2. Don’t make up stuff about others

“We are all entitled to our opinions and religious beliefs, but we are not entitled to make shit up and then use the shit we made up to oppress other people.” 

3. You can go on when you find the right channels for your love and rage

“You go on by doing the best you can. You go on by being generous. You go on by being true. You go on by offering comfort to others who can’t go on. You go on by allowing the unbearable days to pass and allowing the pleasure in other days. You go on by finding a channel for your love and another for your rage.”

4. Choose acceptable over forgiveness

“I suggest you forget about forgiveness for now and strive for acceptance instead. Accept that the man you love was unfaithful to you. Accept that the woman you once held in regard treated you with disrespect. Accept that their actions hurt you deeply. Accept that this experience taught you something you didn’t want to know. Accept that sorrow and strife are a part of even a joyful life. Accept that it’s going to take a long time for you to get that monster out of your chest. Accept that someday what pains you now will surely pain you less.”

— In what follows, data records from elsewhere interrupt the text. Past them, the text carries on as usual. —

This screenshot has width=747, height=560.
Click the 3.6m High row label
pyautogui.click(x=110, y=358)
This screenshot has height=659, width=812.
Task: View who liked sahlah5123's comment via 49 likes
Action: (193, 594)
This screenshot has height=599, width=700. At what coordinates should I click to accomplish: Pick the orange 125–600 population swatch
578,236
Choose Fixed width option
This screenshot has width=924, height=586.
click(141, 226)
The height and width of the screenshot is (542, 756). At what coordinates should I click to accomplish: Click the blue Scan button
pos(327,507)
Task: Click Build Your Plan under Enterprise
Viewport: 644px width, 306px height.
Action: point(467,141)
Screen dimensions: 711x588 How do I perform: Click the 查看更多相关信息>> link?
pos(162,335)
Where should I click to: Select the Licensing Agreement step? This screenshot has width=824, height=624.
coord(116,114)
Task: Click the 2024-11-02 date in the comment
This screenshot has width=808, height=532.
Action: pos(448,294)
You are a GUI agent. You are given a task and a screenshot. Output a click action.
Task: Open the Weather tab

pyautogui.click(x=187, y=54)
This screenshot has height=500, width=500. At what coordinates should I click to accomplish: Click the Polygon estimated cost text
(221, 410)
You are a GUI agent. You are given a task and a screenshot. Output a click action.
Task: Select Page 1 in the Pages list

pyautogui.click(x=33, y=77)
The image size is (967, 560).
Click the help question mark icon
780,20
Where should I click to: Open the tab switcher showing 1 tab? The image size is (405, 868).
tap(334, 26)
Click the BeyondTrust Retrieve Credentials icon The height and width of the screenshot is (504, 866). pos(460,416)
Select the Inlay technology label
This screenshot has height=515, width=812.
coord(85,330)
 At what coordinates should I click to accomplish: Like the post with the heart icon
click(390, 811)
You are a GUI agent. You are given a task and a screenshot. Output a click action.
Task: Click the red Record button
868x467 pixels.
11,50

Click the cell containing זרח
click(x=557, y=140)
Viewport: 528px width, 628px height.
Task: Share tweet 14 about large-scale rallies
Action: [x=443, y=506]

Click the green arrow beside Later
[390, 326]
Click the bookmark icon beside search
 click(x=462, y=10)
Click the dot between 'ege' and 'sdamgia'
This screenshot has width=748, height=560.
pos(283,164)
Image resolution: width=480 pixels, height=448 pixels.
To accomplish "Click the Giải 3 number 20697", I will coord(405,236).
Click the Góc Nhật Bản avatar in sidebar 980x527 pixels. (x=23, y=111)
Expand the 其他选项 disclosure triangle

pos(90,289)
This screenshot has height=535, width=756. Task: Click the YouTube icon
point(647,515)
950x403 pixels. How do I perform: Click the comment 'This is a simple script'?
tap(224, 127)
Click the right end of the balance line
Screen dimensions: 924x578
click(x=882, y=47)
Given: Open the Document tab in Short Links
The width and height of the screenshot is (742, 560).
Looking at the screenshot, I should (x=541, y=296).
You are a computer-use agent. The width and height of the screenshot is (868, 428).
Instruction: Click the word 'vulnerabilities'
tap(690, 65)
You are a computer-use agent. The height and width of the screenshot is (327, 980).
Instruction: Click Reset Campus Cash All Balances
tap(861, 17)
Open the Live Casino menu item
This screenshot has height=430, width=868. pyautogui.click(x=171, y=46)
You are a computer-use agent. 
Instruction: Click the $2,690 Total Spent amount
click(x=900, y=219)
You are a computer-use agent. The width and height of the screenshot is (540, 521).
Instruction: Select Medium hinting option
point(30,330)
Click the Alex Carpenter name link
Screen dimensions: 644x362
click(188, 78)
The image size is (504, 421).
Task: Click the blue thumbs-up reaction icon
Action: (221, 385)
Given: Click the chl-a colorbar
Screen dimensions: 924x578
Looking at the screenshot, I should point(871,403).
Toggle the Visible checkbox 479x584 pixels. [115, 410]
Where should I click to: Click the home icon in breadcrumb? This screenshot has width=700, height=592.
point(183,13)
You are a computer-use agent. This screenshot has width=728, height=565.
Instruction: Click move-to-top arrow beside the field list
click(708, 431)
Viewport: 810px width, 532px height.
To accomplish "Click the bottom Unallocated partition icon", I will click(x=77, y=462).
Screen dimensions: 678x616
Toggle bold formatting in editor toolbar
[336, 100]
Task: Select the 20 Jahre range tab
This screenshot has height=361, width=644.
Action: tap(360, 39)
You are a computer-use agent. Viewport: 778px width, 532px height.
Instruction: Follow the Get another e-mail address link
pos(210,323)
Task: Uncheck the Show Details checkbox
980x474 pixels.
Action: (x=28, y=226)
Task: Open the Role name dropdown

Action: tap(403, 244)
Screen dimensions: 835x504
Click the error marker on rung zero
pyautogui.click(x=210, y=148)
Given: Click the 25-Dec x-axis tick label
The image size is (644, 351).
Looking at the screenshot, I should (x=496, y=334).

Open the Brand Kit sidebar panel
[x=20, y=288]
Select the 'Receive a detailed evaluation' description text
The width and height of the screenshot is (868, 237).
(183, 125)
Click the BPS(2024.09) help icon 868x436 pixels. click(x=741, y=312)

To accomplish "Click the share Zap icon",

5. We are all worthy of love

“Of course you want someone special to love you. A majority of the people who write to me inquire about how they can get the same thing… Unique as every letter is, the point each writer reaches is the same: I want love and I’m afraid I’ll never get it.

It’s hard to answer those letters because I’m an advice columnist, not a fortune-teller. I have words instead of a crystal ball. I can’t say when you’ll get love or how you’ll find it or even promise that you will. I can only say you are worthy of it and that it’s never too much to ask for it.”

6. Make love bigger

“My grief is tremendous but my love is bigger.”

7. Tread your own path

“You don’t have to get a job that makes others feel comfortable about what they perceive as your success. You don’t have to explain what you plan to do with your life. You don’t have to justify your education by demonstrating its financial rewards. You don’t have to maintain an impeccable credit score. Anyone who expects you to do any of those things has no sense of history or economics or science or the arts.

You have to pay your own electric bill. You have to be kind. You have to give it all you’ve got. You have to find people who love you truly and love them back with the same truth. But that’s all.”

8. Often, the best way is the hard way

“Saying it’s hard is ultimately a justification to do whatever seems like the easiest thing to do — have the affair, stay at that horrible job, end a friendship over a slight, keep loving someone who treats you terribly.”

10. Through grief, we find growth

“The kindest and most meaningful thing anyone ever said to me is: Your mother would be proud of you. … The strange and painful truth is that I’m a better person because I lost my mom young…I’d give it all back in a snap, but the fact is, my grief taught me things. … It required me to suffer. It compelled me to reach.”